While we’re spending countless hours and resources in laboratories developing the next generation of painkillers, the answer to the opioid epidemic might be right in front of our faces. A recent study found that opioid overdoses are dropping by huge amounts – nearly 25% in certain states. So what links these states together, and why do they all share far lower rates of opioid overdose? They all have legalized medical marijuana, and some research suggests a link between a decrease in opioid overdose and the availability of marijuana as a painkiller.
This research, completed by the assistant professor of medicine at Montefiore Medical Center, found that from 1999 to 2010, rates of opioid overdose in states with medical marijuana available were 25% lower than those who had yet to legalize marijuana as a medical painkiller. While the study couldn’t prove causation, the correlation was strong enough to warrant further research. A study from the University of Michigan found that those who used medical marijuana to treat pain had cut their opioid use by over 50%. Another study conducted at the Washington University Pain Center found that almost half of chronic pain sufferers stopped taking opioids after beginning medical marijuana treatment plans. While the research looks promising, marijuana isn’t quite the perfect drug we’ve been looking for.

- _Task item_
Continue the article above on medical marijuana and opioid overdoses, picking up after its final sentence.

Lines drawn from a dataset
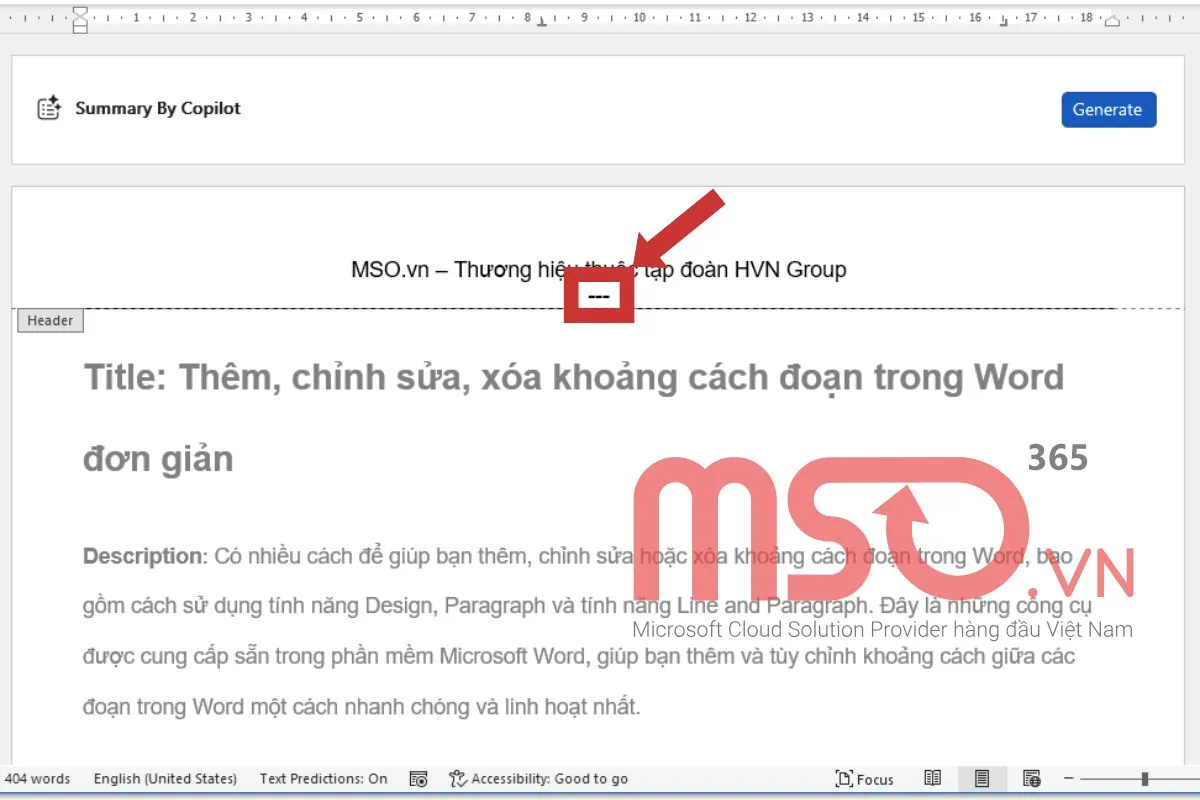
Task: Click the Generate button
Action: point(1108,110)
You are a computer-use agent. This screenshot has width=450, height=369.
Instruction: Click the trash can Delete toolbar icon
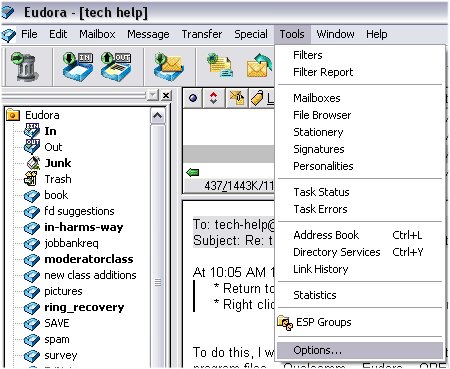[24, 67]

- _Response to this exercise_
Marijuana doesn’t cause addictions and withdrawals as serious as those produced by opioids, but it does present its own set of unique side effects that aren’t always visible or easy to deal with. New studies show that cannabis use leads to a reduction in motivation. The studies showed that those who had recently used marijuana were less likely to work for money. Cannabis use disorder is also a very real thing, despite the common misconception that marijuana isn’t addictive. In fact, almost 10% of those who smoke marijuana develop a dependence. From this mental illnesses like anxiety and depression can arise, and the dependence can develop characteristics of addiction, such as prioritizing marijuana over obligations, social life, and work.
Despite the risks, marijuana appears to be a far safer method with which to manage pain. Opioid addiction can easily be lethal, while deaths from marijuana use are virtually unheard of. However, marijuana is not likely to dethrone opioids as the most used painkiller in America. Studies show that it can’t reduce pain at the same levels opioids can. What it can do is provide an alternative to opioids for moderate pain, and it can also help those using opioids to taper off their medications more easily. Marijuana shouldn’t be adopted immediately as a replacement for opioids, but research shows that it deserves a second look for its ability to deal with pain and help those who are at risk for opioid addiction.